▸ **指示文 1**:
本文では、アメリカ海兵隊のM1A1「エイブラムス」は何年に就役したとされているか。

▸ **本文**:
━━━

戦車は走るよ将来も! 決して終わっていない「陸の王者」の欧米における開発の現状
一方アメリカは「次世代戦闘車両」に夢をギッシリ詰め込んで…!
アメリカは、1981(昭和56)年に制式採用されたM1「エイブラムス」を、改良を重ねつつ使い続けています。
アメリカ海兵隊は、冒頭で触れたように戦車を廃止する方向ですが、戦車不要論に立っているわけではありません。同海兵隊が運用する120mm砲を搭載したM1A1「エイブラムス」が就役したのは1985(昭和60)年のことで、近代化改修を続け2050年までは使い続けられる予定です。ただ、現代戦に必須のデジタル機器に必要な発電容量や、車内容積不足などに限界点も見えてきました。
そうした限界の露呈を受けてか、アメリカ陸軍では、従来の戦車とは異なるカテゴリーとなる複数の「NGCV(次世代戦闘車輌)」の研究開発が始まっています。その責任者である同陸軍のコフマン少将は「『エイブラムス』はまだ世界最高の戦車であるが、次に来るものを研究する必要もある」と述べており、そして2019年11月には、「NGMBT(次世代主力戦車)」のデジタルワークショップが立ち上がりました。
「NGCV」は、ロボット戦闘車を基軸とする「ハイテクノロジー夢いっぱいプログラム」で、重量級ロボット戦闘車(RCV-H)が戦車の任務を引き継ぐ構想です。しかし、ロボット戦闘車技術が本当に実戦に使えるのかは分からないのが現状で、まだ進捗は混とんとしており、そして一方のNGMBTは姿かたちも見えてきていません。
21世紀はハイテクノロジーを駆使した「新しい兵器による新しい戦い方」になると思われていましたが、ロシアによるウクライナ侵攻はその認識を覆させました。ハイテクノロジー戦争は妄想で、人間はそれほど進歩していなかったのかもしれません。

━━━

▸ **提供エントリー**:
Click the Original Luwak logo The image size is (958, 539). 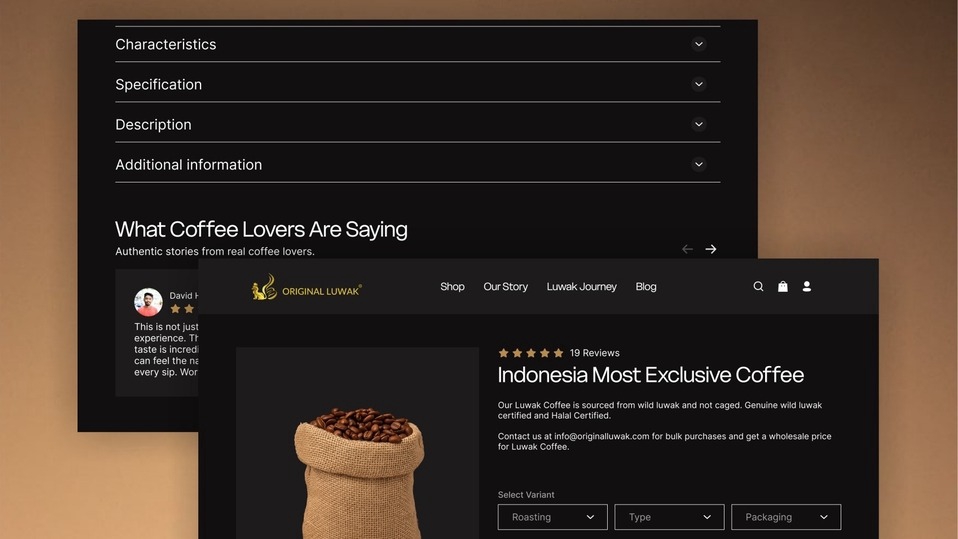tap(307, 287)
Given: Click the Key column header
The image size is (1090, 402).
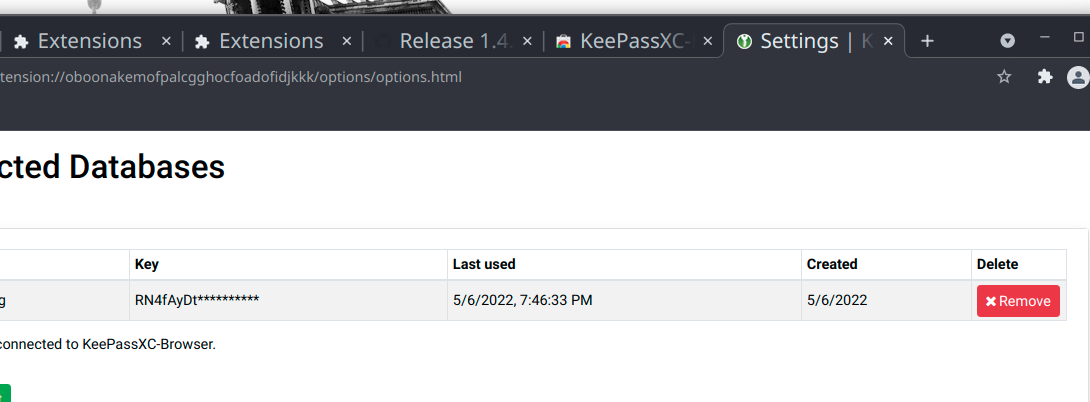Looking at the screenshot, I should click(x=147, y=264).
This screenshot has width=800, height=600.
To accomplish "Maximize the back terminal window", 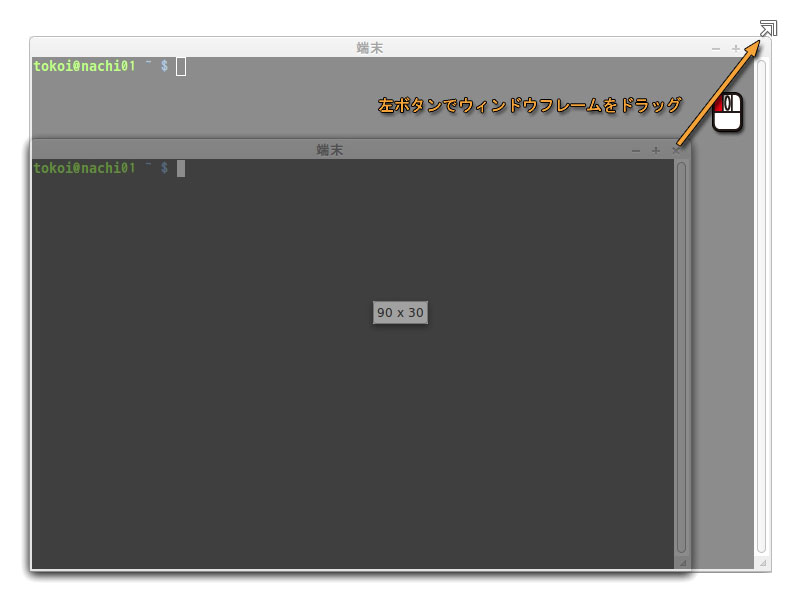I will 736,48.
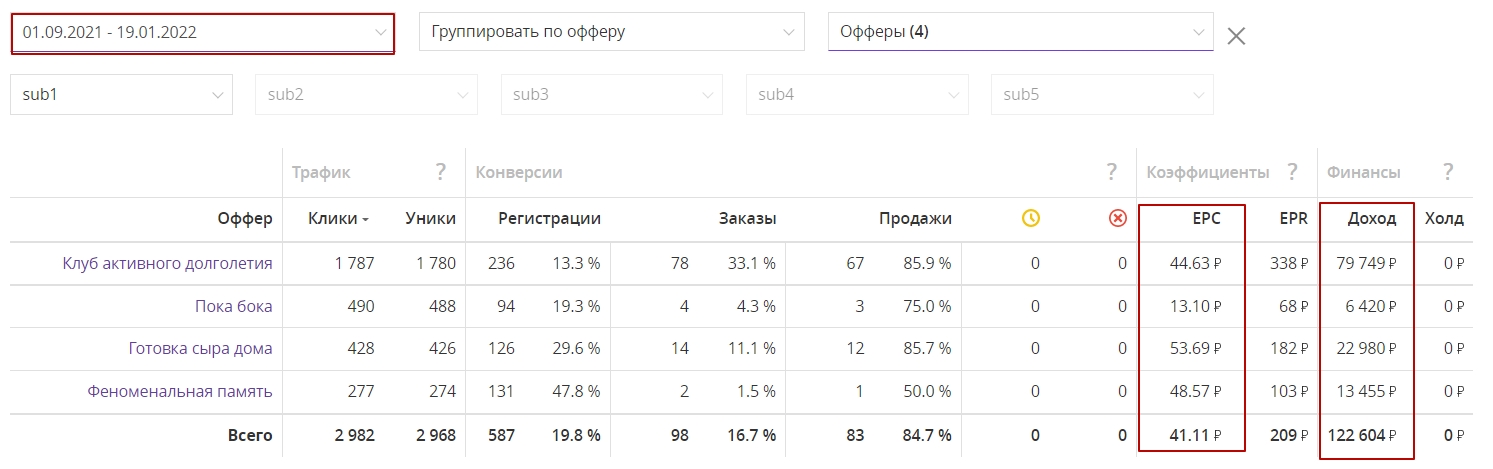This screenshot has height=469, width=1493.
Task: Open Феноменальная память offer link
Action: click(x=179, y=391)
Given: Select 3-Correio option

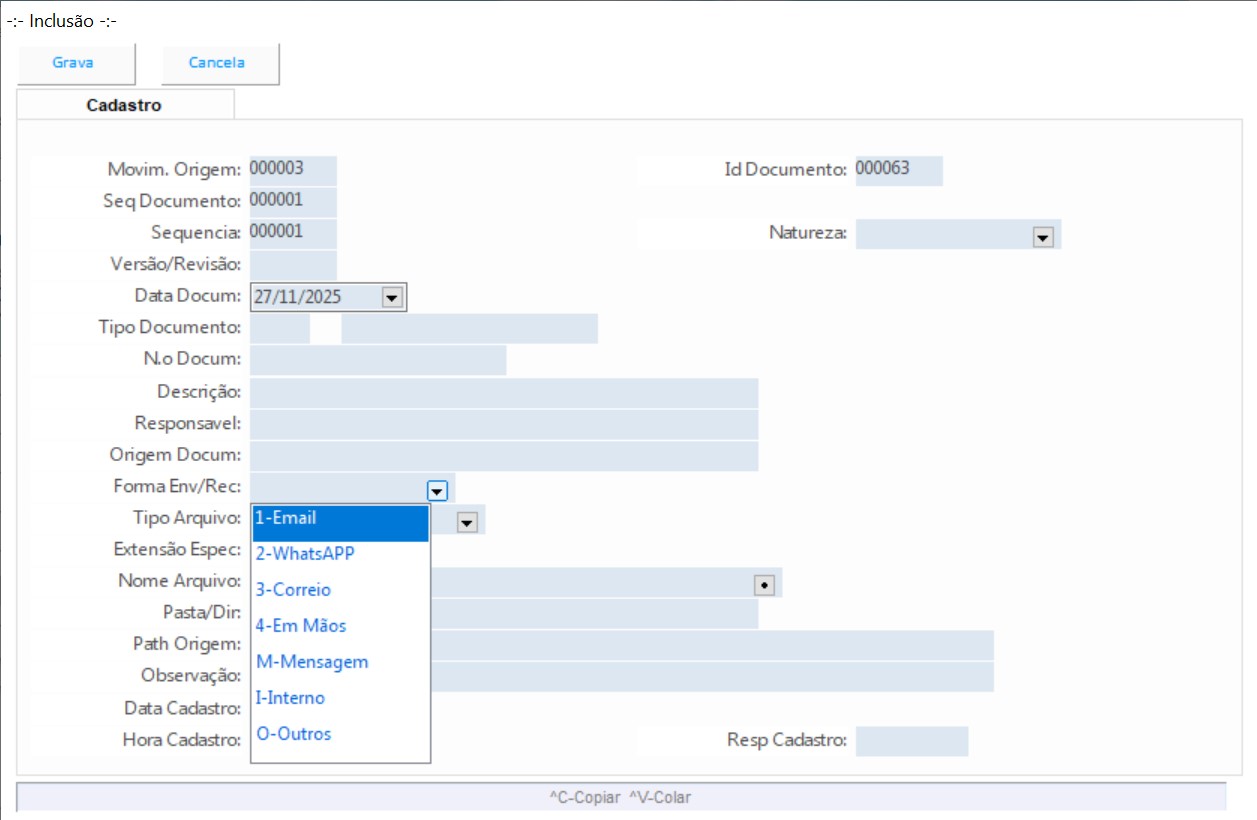Looking at the screenshot, I should 340,590.
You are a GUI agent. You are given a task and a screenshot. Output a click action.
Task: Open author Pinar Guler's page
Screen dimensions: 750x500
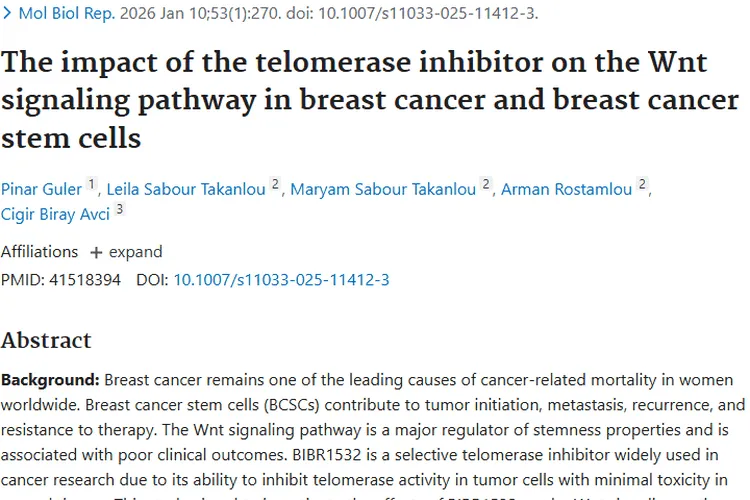41,188
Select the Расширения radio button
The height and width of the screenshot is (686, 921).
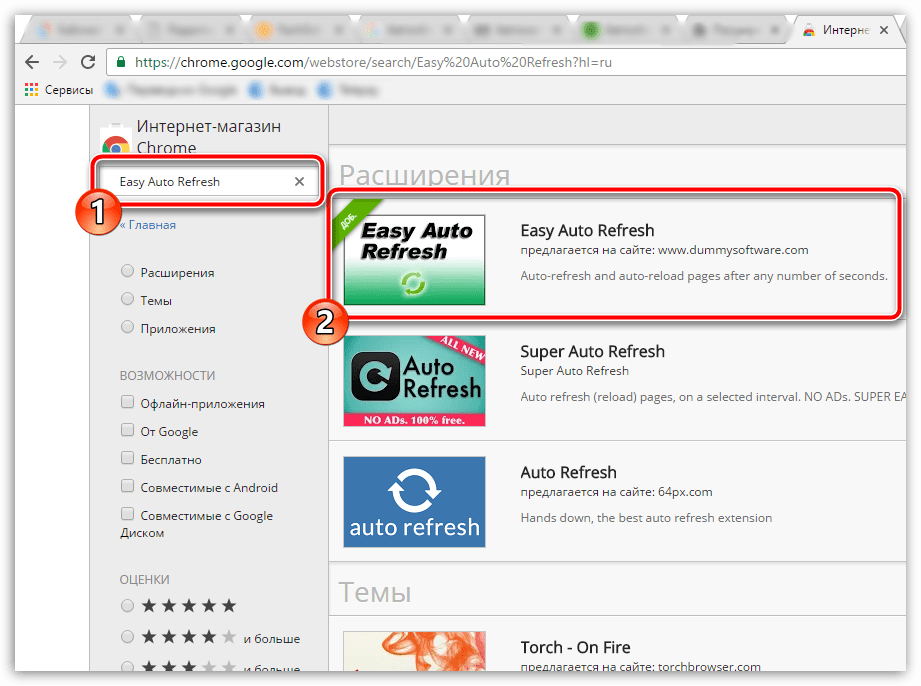point(127,272)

━━━

▸ **指示文 2**:
エントリーのうち、"You are a GUI"を含む行からエントリーの最後の行まで（両端を含む）を、「番号」と「行」の2列のMarkdown表に変換する。空行は除き、画像は回答に入れない。

▸ **実行結果 1**:
1985（昭和60）年。

▸ **実行結果 2**:
| 番号 | 行 |
|---|---|
| 1 | You are a GUI agent. You are given a task and a screenshot. Output a click action. |
| 2 | Task: Open author Pinar Guler's page |
| 3 | Screen dimensions: 750x500 |
| 4 | 41,188 |
| 5 | Select the Расширения radio button |
| 6 | The height and width of the screenshot is (686, 921). |
| 7 | point(127,272) |